- AIM -
Pull out and repeat word for word the stretch of rows from the line containing "Given: Open the" through the line containing "Looking at the", ends included.

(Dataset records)
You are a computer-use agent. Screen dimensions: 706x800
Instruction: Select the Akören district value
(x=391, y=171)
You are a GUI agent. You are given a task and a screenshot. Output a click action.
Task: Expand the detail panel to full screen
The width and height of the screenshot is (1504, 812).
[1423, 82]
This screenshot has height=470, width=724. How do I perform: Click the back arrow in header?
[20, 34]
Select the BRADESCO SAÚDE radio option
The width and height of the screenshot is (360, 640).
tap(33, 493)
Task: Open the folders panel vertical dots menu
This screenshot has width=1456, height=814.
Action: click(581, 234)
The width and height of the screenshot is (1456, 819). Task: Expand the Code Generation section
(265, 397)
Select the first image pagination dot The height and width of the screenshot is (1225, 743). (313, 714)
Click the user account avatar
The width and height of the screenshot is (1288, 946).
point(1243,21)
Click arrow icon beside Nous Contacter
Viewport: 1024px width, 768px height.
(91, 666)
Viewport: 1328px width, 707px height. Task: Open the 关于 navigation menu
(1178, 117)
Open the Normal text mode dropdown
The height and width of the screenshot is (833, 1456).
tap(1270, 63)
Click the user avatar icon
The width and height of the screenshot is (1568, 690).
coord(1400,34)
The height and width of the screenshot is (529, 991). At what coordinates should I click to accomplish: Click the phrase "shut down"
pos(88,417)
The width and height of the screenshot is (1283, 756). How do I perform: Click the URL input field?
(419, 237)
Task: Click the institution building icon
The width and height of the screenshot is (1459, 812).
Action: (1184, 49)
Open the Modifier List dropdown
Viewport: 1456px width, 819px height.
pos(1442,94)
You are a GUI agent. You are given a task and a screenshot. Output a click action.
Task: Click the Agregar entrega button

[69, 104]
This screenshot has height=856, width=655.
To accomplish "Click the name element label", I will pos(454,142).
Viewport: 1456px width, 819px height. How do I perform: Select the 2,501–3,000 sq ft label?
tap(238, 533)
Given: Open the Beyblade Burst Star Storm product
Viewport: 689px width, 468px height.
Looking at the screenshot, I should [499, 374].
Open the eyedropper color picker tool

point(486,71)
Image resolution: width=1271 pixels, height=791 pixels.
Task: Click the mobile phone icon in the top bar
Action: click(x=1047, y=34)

- COMPLETE RESPONSE -
Given: Open the Beyblade Burst Star Storm product
Viewport: 689px width, 468px height.
Looking at the screenshot, I should [499, 374].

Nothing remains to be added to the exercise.